Fernando Rodríguez | 96.3% of the outstanding volume of Spanish fixed income with rating – 1.76 trillion euros – was Investment Grade, BBB or higher – at the end of 2020. This is only three tenths of a percentage point lower than in March of the same year, according to a study included in the CNMV Bulletin for the first quarter of this year, published recently.
The supervisor’s study concludes that “although the analysis identifies in the first months of the crisis a certain increase in the downgrades of Spanish debt ratings in certain issuers and sectors, it cannot be deduced that these are significant or generalised. This is shown by the stability of the high percentage of investment grade debt, although with a certain recomposition within this group towards the lowest rating levels.

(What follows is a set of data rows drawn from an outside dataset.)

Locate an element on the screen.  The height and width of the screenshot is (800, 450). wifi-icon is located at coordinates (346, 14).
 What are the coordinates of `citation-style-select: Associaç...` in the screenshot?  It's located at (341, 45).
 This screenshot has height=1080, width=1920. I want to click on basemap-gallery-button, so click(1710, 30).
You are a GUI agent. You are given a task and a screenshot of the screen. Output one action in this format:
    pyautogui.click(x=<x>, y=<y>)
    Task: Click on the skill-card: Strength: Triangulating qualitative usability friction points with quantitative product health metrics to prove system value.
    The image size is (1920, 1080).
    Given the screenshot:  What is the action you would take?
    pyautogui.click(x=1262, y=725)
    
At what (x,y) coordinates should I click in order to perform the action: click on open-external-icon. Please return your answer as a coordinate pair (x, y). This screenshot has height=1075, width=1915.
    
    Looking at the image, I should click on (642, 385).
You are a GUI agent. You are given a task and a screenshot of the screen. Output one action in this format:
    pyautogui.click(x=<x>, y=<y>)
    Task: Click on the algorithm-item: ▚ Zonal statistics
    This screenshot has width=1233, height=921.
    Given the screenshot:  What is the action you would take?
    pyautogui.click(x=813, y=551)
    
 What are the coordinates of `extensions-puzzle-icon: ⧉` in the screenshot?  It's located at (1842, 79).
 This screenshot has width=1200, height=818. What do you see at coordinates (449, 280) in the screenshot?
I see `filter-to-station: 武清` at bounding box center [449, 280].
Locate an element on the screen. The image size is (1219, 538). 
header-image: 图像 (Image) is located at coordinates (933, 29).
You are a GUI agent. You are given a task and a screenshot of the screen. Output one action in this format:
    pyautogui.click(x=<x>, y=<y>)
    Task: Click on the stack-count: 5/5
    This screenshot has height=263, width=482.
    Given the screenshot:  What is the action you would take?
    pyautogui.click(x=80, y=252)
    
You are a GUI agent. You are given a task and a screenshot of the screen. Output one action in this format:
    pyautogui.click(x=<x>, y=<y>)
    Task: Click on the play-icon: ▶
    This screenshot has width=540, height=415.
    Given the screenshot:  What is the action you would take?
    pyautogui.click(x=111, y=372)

Therefore, there is no notable deterioration in the credit quality of Spanish issuers in the context of the crisis.”
According to the Survey, the downgrade in rating levels is explained by purely technical and not economic issues, “almost entirely due to the reduction in A and AA rated securities, due to the amortisation of central government debt in the first case and that of monetary and non-monetary financial institutions in the second.”
Nevertheless, the CNMV experts make it clear that this measure does not consider the evolution of many smaller companies that do not have a credit rating and that “may have been significantly affected by the deterioration in economic activity.”